Without making any efforts in that direction, I now know all about a certain telecom firm’s future business plans. My neighbours are working from home, loudly, with their kitchen windows open.
I want to scream: ‘I can’t turn my ears off, and I don’t have a mute function!’ Call me old-fashioned, but if they continue to corporate grandstand at the tops of their voices during laptop conference calls without specifically telling me that everything I’m hearing is off the record, then I’m treating them as primary source material.
‘Guys, that’s confidential. Our ears only,’ one of them keeps shouting through her kitchen window. Why not close the window, as a first step to keeping this company’s logistical secrets secret?
Instead of that, she later came out of her kitchen and sat herself down at the table on her patio to conduct a three-hour conference call with assorted executives, including the CEO of her company, barking about £30 million black holes in revenue and all manner of corporate lawks-a-mercy.
You would think she would want to keep that to herself. But no. I’m being force-fed this stuff. She’s practically pumping information into me. No matter how hard I try not to, I’m learning all about IRUs, or Indefeasible Rights of Use, which are unbreakable contracts whereby the owners of telecommunication systems lease cables to big companies.
What can I do? I tried to read a book. But I couldn’t hear myself think. She’s forcing her business into my earholes. I can’t keep it out. Maybe I should join in. I don’t see much corporate action in my kitchen, but if the editor of these pages does ring me, then to keep up with the Joneses I suppose I could yell: ‘Hey, guys, let’s work on scenario one, which is that I file to you at 4 p.m. Failing that, I’ll get my copy to you by close of play. Call that scenario two. But guys, if we have to move to scenario three we are looking at me filing overnight, possibly even late tomorrow morning. And needless to say, everything I’ve just shouted through my bifold door to the entire village who are sitting on their patios running marketing departments is for your ears only!’
The builder boyfriend is hardly ever home, being an essential worker, so far as we can tell, but when he does spend time here it drives him mad.
The other day he threw himself into the paddling pool and let out a blood-curdling scream. Immediately, the sound of conference calling gave way to the slamming of kitchen windows. We heard Indefeasible complain bitterly as she did so.

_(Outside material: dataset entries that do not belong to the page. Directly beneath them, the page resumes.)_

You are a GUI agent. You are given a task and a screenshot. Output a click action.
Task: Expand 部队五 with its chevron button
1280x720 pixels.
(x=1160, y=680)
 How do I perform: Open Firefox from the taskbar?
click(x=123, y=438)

‘This,’ he said, gasping as he hauled himself out of the icy water, ‘is what I’m talking about. I am making legitimate domestic noise. Whereas that,’ he pointed to the neighbours’ windows, ‘is something else. I know people have to work from home during lockdown but they could have the manners to shut their windows and not complain when I enjoy my garden.’

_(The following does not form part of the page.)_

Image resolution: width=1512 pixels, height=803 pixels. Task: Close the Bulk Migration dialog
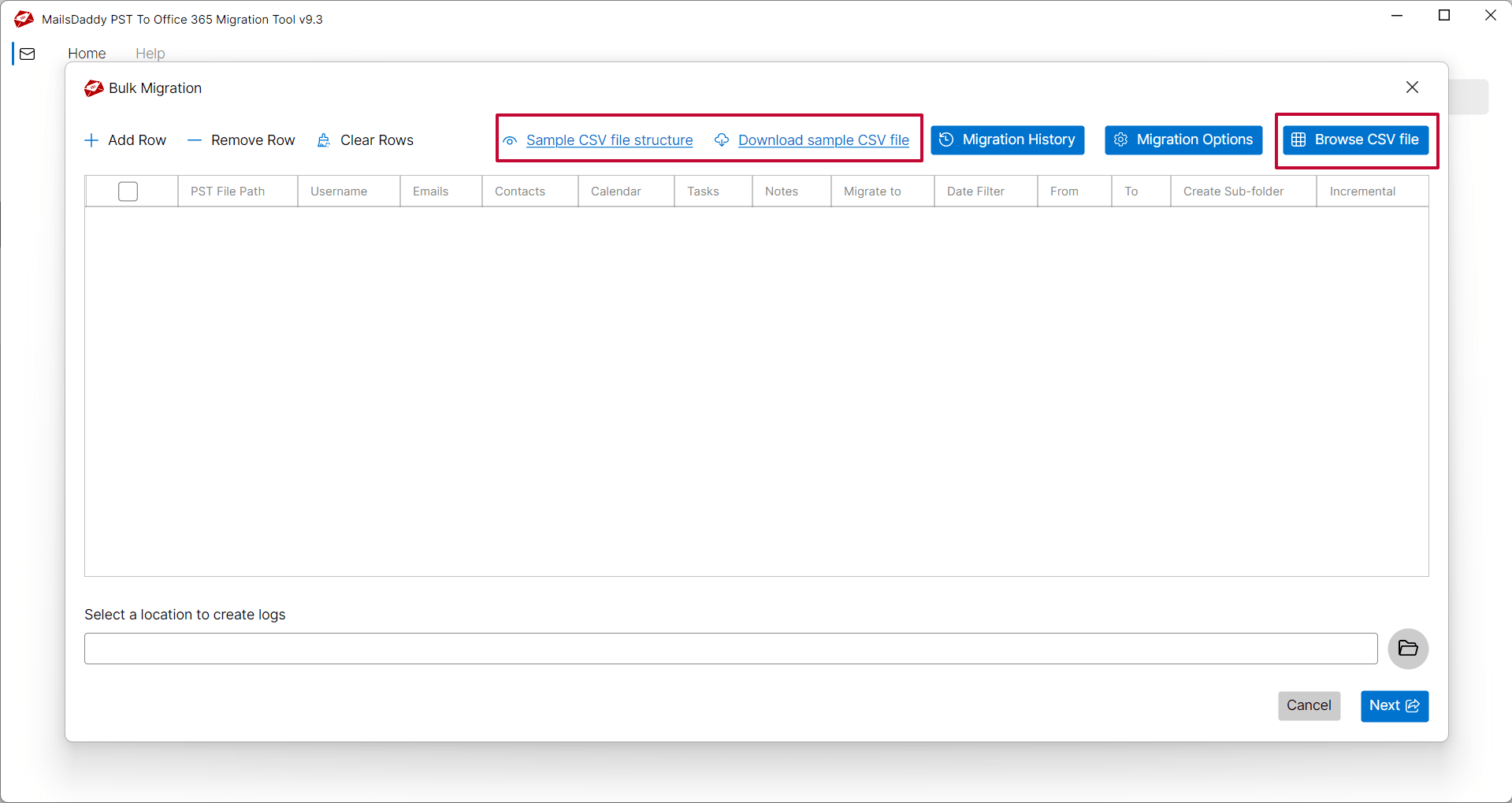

‘You don’t look like you’re enjoying it,’ I observed, as he shuddered in his red Ralph Lauren trunks that I made him buy from TK Maxx years ago as an alternative to swimming in his pants.
We go on holiday so seldom he said the trunks were a waste of money at £7.99 but every summer I order a paddling pool, and they have been getting bigger. The paddling pools, I mean, not the trunks. This year, I bought one so big you can actually swim in it.

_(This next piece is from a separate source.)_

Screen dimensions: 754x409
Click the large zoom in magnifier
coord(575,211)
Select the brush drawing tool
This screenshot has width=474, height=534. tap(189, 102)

It takes up half the garden and the manual instructs you to convene a family meeting to put in place safety rules before declaring it open. It took a day to fill and I’ve only been in it once. It is a horrible experience.
After submerging myself, I couldn’t get the feeling back in my fingers all day. They’re still so cold I can barely type. I thought cold water was meant to stimulate your circulation, not stop it.
As long as it stimulates the economy I don’t mind. These sanctimonious sorts moaning about people being frivolous during the crisis miss the point. If we don’t give in to every pointless acquisitive urge and buy all the rubbish we never needed on eBay and Amazon, then the economy is going to flatline.
There is only one rule to my spending: I won’t buy products from China. I’m imposing my own trade embargo.
Everything from English designer dresses to the pine nuts for your pesto are coming from China, that’s how comprehensively they are stocking us. Don’t look for Made in China, by the way, if you are checking the labels. They’ve got a nice way of camouflaging it: Made in PRC. Pass that one over the garden fence.